[TASK BRIEF]:
Please reproduce the passage of the National Nurses Week text below, from "National Nurses Week celebrates" up to and including "of modern nursing.", word for word.

[PAGE TEXT]:
Joe Gutierrez | CSUSB Office of Strategic Communication | (951) 236-4522| joeg@csusb.edu
In honor of National Nurses Week, May 6-12, CSUSB would like to thank our nursing faculty and students for their dedication and hard work, which is especially evident in this time of the coronavirus pandemic.
Below are some of the examples of the CSUSB nursing staff and students helping others.
Nursing students from the CSUSB Palm Desert Campus, led by their instructor Diane Vines and working alongside U.S. Rep. Raul Ruiz – who is also a physician – did pre-screening and follow-up calls for 200 migrant farm workers in Mecca as part of the Coachella Valley Volunteers in Medicine’s effort to provide free COVID-19 testing.
The PDC nursing students, in their continuing efforts as part of the street medicine efforts for the homeless and unsheltered people in the Coachella Valley, received a donation of much-needed Personal Protective Equipment (PPE) from Desert Care Network. The equipment, which includes N-95 masks, gowns and gloves, will be used by the nursing students to provide healthcare services to homeless and unsheltered people at Well in the Desert’s free lunch programs with UC Riverside School of Medicine.
The CSUSB nursing, kinesiology and biology departments donated 36 boxes of gloves, 35 isolation gowns, 60 masks and seven N95 masks to the Kaiser Permanente Medical Center emergency room in Ontario.
Mary Anne Schultz, a professor in the CSUSB Department of Nursing, was to serve on a statewide group of health professionals, scientists and community activists to guide California’s Initiative to Advance Precision Medicine (CIAPM). Schultz, who is also an informaticist, will serve as the sole registered nurse on the 11-member advisory council, which will support patient-focused research demonstration projects and connect health and medicine stakeholders across the state.
Last year, the PDC Nursing Program received a nearly $63,000 grant to strengthen street medicine efforts for the homeless and unsheltered people in the Coachella Valley. The grant from the Caldwell-Weiss Trust, which is operated through Morgan-Stanley, will be used to support faculty oversight and supervision of CSUSB nursing students at various street medicine sites, the engagement of nursing students at all degree levels to assist in completing clinical or volunteer hours through the street medicine program, the collection of data, and the purchasing of equipment and supplies.
National Nurses Week celebrates the major role nurses have had in healing humanity – from war, disease, poverty, starvation, a job they continue to steadfastly do as they have always done – care for the ill, the injured, the infirm and the dying.
This year, honoring nurses is more important than ever. They are risking their lives on the front line every day, helping fight the coronavirus pandemic. National Nurses Week begins each year on May 6 and ends on May 12, Florence Nightingale’s birthday, the founder of modern nursing.

[GIVEN RECORDS]:
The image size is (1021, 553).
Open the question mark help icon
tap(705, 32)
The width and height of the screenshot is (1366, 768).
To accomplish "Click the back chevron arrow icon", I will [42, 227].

[RESULT FOR THIS EXERCISE]:
National Nurses Week celebrates the major role nurses have had in healing humanity – from war, disease, poverty, starvation, a job they continue to steadfastly do as they have always done – care for the ill, the injured, the infirm and the dying.
This year, honoring nurses is more important than ever. They are risking their lives on the front line every day, helping fight the coronavirus pandemic. National Nurses Week begins each year on May 6 and ends on May 12, Florence Nightingale’s birthday, the founder of modern nursing.